Une semaine après les avoir reçus séparément à Matignon, le Premier ministre avait réuni cette fois autour de la table les numéros un des cinq organisations syndicales représentatives – CGT, CFDT, FO, CFTC, CFE-CGC – et des trois patronales – Medef, CGPME, UPA – pour fixer la méthode de la conférence de juillet. Le chef du gouvernement était entouré des ministres Michel Sapin (Travail), Arnaud Montebourg (Redressement productif), Marylise Lebranchu (Fonction publique) et Marisol Touraine (Affaires sociales).
La conférence sociale sera ouverte le 9 juillet par le président François Hollande, au Palais d’Iéna – et non à l’Elysée comme prévu initialement, a annoncé le ministre du Travail Michel Sapin.
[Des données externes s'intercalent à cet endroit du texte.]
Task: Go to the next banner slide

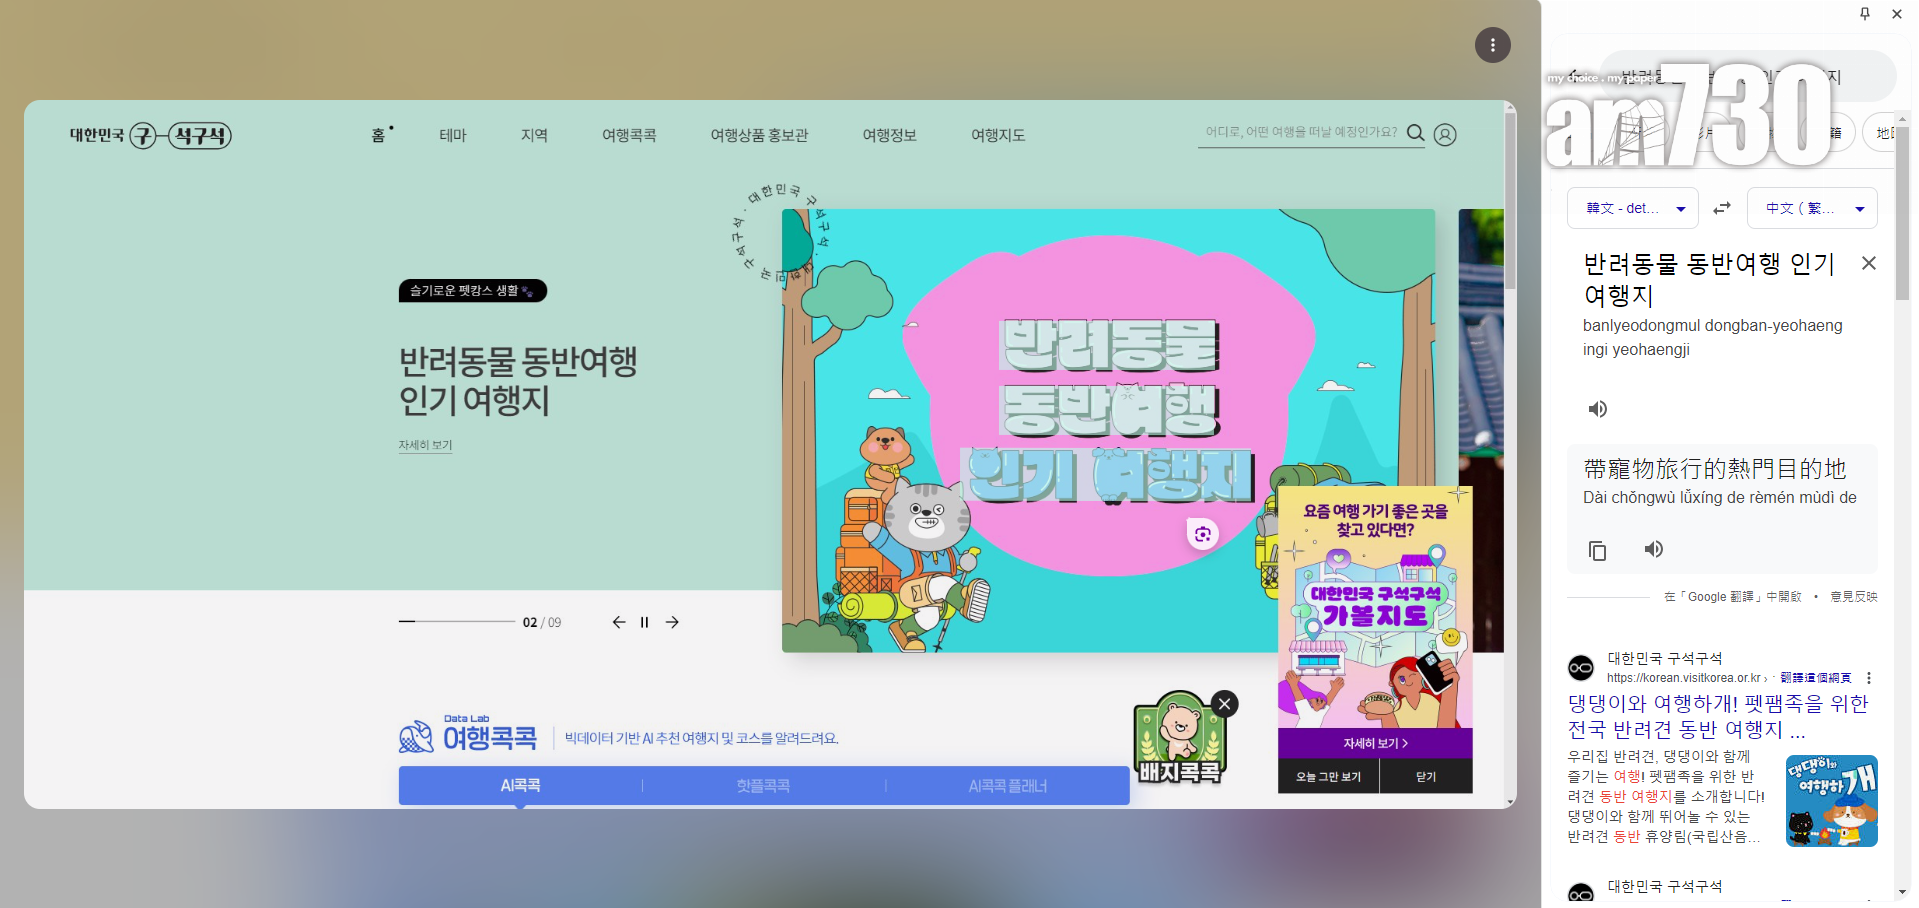Action: 673,622
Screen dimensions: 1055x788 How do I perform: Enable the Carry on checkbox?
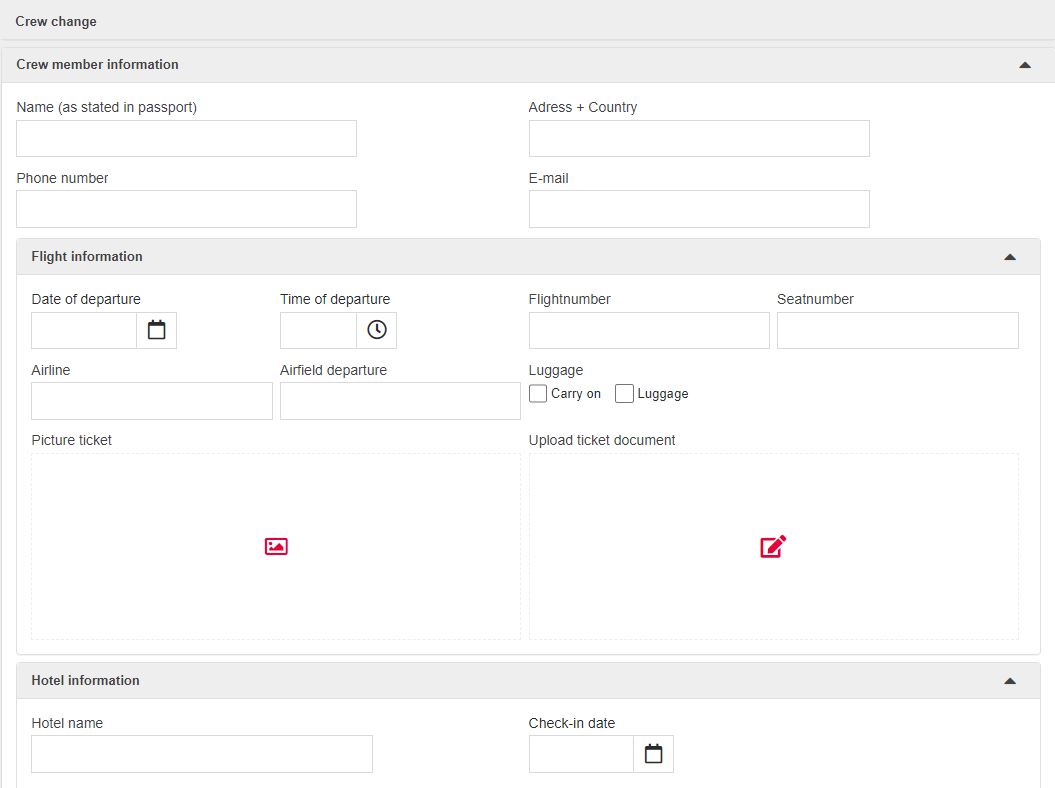538,394
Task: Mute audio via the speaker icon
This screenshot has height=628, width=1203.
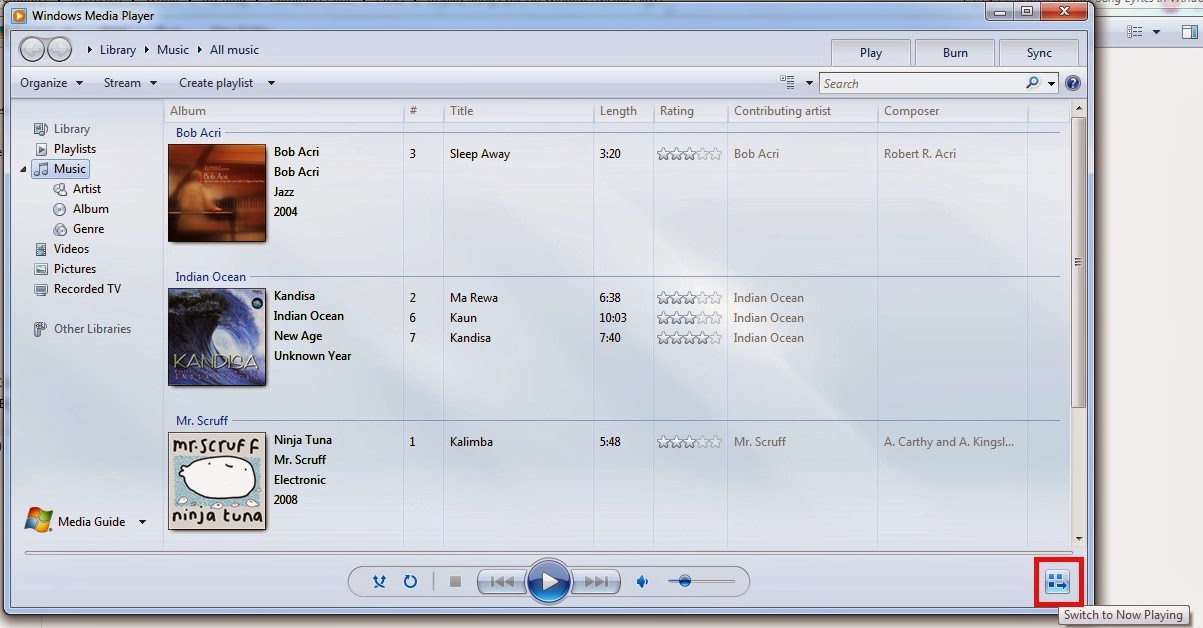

Ce dernier a précisé que « la conférence sera conclue le lendemain par le Premier ministre qui devra dire quel est l’agenda précis, les matières, les méthodes de discussion, de négociation, de consultation et de concertation en fonction des sujets, mais aussi bien entendu annoncer le calendrier ».
Sept thématiques – Les thèmes retenus pour la conférence sociale sont au nombre de sept :
- l’emploi, en particulier l’emploi des jeunes s’agissant des contrats de génération, des emplois d’avenir, mais aussi le marché du travail et les licenciements ;
- le développement et l’acquisition des compétences, ce qui touche donc à la formation ;
- les systèmes de rémunération, qui toucheront donc au pouvoir d’achat, en particulier au smic et à son indexation [voir encadré ci-dessous], mais aussi aux négociations à enclencher sur les minima par branche, les bas salaires, les heures supplémentaires, l’intéressement, la participation et les salaires des dirigeants d’entreprises publiques ;
- le redressement de l’appareil productif national ;
- l’égalité professionnelle entre les femmes et les hommes, mais aussi à tout ce qui touche à la qualité de vie au travail ;
- l’avenir des retraites et le financement de la protection sociale ;
- l’Etat, les puissances publiques (celle de l’Etat mais aussi des collectivités territoriales), les services publics et la fonction publique.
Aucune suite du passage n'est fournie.